Rudd Takes His Eye off Pacific Islands
By Jenny Hayward-Jones
Director of The Myer Foundation Melanesia Program at the Lowy Institute.
In The Australian, 22 March, 2011.The article first appeared on the blog www.lowyinterpreter.orgN0264.
This is probably not helping to counter perceptions of gradual erosion of Australian diplomatic influence in the Pacific Islands region (despite very generous aid spending and a successful hosting of the Pacific Islands Forum in Cairns in August 2009). Even US Secretary of State Hillary Clinton has found time to worry about the Pacific in the past month.
Nowhere is the decline of Australia's diplomatic influence in the Pacific more apparent than in Fiji, where Prime Minister, Frank Bainimarama is due to host the Melanesia Spearhead Group leaders' summit on March 31. It will be an occasion for Bainimarama to demonstrate regional leadership and thumb his nose again at Australia, which he blames for the delay in his taking the chair of the MSG.

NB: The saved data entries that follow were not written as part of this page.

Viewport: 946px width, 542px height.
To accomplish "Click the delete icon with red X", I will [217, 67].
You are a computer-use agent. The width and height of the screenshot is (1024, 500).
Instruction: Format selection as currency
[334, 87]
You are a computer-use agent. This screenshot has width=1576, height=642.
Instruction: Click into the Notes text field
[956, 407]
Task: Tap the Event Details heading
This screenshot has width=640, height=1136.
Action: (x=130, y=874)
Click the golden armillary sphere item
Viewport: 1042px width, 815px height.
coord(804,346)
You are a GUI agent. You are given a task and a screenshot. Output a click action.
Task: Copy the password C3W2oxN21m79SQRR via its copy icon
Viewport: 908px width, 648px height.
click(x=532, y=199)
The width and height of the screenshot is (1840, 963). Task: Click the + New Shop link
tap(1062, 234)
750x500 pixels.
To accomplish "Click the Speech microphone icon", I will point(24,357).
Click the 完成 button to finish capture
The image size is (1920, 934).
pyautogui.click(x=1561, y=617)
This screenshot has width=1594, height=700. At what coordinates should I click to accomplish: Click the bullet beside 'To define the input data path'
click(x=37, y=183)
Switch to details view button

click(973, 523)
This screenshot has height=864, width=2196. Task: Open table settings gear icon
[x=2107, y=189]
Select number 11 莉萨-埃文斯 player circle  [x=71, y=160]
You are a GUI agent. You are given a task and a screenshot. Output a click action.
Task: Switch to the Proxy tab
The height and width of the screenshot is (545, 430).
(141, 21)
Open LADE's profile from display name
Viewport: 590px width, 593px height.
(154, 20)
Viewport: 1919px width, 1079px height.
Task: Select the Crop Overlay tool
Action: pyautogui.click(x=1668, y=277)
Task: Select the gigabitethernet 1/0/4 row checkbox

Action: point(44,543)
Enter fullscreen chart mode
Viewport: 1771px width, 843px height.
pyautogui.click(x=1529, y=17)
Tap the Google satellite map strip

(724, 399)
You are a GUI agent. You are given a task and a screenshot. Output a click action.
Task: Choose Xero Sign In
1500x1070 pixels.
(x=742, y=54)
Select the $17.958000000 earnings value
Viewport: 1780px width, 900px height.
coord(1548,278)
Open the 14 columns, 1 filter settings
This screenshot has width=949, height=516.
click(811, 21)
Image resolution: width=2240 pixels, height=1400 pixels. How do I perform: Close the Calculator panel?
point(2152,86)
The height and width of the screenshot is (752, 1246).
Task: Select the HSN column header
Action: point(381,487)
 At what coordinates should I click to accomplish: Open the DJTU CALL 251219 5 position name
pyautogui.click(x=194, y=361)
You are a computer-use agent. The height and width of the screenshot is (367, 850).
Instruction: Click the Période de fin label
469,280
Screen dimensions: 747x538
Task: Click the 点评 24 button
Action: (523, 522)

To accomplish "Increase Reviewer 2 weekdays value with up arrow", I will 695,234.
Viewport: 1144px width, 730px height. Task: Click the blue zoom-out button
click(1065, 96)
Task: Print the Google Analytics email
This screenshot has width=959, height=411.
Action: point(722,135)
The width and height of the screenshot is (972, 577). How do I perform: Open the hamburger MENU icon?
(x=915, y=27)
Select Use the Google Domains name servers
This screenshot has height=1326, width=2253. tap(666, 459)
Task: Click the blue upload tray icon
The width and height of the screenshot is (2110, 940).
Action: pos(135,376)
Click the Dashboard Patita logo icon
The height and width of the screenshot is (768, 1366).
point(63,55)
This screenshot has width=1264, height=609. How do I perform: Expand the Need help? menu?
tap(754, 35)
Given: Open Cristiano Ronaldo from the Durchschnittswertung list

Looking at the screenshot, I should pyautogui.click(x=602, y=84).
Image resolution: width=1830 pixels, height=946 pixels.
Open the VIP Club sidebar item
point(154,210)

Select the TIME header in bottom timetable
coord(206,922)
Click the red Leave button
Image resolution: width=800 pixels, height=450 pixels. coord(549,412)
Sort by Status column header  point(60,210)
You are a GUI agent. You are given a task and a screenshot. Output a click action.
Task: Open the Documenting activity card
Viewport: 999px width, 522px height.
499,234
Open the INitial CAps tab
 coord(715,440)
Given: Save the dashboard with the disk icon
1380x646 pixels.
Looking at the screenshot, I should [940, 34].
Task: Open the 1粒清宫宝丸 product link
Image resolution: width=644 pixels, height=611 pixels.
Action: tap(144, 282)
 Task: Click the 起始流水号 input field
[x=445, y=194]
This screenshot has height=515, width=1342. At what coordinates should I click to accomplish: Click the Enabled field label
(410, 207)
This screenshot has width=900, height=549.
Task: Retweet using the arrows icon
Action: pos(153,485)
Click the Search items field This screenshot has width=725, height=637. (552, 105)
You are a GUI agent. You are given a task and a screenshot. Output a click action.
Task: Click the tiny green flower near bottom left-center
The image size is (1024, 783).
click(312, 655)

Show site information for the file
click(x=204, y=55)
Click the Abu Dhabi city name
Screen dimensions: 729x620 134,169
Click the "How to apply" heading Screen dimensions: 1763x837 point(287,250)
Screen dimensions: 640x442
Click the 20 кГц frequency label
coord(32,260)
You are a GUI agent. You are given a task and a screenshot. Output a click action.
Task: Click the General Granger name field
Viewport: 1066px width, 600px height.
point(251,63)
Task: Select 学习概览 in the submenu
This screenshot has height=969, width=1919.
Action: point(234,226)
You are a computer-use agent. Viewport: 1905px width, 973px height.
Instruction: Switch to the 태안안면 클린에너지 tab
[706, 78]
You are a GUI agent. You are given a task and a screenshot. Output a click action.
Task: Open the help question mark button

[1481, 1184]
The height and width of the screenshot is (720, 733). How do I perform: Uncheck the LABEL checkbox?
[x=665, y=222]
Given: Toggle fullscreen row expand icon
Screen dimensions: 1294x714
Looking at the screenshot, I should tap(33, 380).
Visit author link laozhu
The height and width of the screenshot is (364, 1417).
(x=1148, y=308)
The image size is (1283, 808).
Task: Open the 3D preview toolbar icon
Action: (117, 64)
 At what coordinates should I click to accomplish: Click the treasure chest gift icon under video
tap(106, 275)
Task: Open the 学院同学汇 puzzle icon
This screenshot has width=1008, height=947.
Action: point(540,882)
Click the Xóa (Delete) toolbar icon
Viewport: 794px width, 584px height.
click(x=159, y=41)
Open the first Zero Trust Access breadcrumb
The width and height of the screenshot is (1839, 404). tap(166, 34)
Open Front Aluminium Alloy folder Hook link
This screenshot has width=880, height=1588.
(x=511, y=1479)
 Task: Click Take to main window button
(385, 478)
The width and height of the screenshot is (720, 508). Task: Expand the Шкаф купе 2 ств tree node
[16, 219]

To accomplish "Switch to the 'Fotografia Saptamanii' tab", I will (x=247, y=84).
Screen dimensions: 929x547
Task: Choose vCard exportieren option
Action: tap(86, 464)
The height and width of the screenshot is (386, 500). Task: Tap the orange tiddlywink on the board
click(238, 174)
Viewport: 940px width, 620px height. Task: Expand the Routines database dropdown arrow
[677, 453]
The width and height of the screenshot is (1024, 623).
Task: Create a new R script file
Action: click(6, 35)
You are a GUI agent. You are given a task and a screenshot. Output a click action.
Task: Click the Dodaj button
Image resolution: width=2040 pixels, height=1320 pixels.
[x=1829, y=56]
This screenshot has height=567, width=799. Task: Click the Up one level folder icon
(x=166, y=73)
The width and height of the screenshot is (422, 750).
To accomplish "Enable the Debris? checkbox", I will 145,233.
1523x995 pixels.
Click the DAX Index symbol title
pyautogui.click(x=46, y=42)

The more interesting aspect of this particular leaders' summit is that both East Timor and Indonesia will participate as observers, and that Luxembourg has been invited as a special guest.
Indonesia's invitation has predictably frustrated the West Papuan independence movement, which is used to having its agenda pursued by Vanuatu at MSG meetings. An article in the Vanuatu Daily Post last week posed the question whether Indonesian aid had encouraged the MSG to invite Jakarta. Indonesian President Susilo Bambang Yudhoyono announced new areas for co-operation when he visited PNG in March last year but it's unlikely this is behind the MSG's agreement to grant Indonesia observer status.
Indonesia and East Timor at least have genuine interest in and sympathies with the members of the MSG, but the invitation to Luxembourg is a little odd. Luxembourg is the second smallest member of the EU, but it does not hold the rotating presidency so is unlikely to be formally representing the EU.
Although Luxembourg is one of only five countries to spend more than 0.7 per cent of their GNI on aid, it does not appear to extend this largesse as far the Pacific Islands. If the lure of aid was the determining factor for an invitation, surely China, which funds the MSG Secretariat, would have merited an invitation.
Could it be that Luxembourg, a competitor for Australia's candidacy for a temporary seat at the UN Security Council, is seeking an opportunity to lobby for more votes? And is this really any stranger than Rudd speaking at the African Union?
The members of the Pacific Islands Forum (excluding Fiji) committed to support Australia's candidacy for a 2013-14 temporary seat at the UN Security Council in 2008 and reiterated that support last year. Canberra would hardly have been counting on Suva's vote, and an invitation to the MSG was never in prospect. But the Department of Foreign Affairs and Trade might want to check that Port Moresby, Honiara and Port Vila remember their commitments.
The strenuous efforts of the Parliamentary Secretary for Pacific Island Affairs, Richard Marles, in flying the Australian flag all over the Pacific are undoubtedly constructive and praiseworthy, but only partly compensate for the Foreign Minister's lack of attention.
Rudd is yet to visit any Pacific Island country as Foreign Minister. His last bilateral visit to the region - to PNG and Solomon Islands - was in March 2008 as prime minister. Other visits as PM included Niue for the 2008 Pacific Islands Forum and PNG for a special meeting on Fiji inJanuary 2009.
Pacific Island governments could hardly fail to notice the absence of Australia's Foreign Minister from their shores while he pursues new friends further afield. They may conclude that courting new friends should be their priority, too.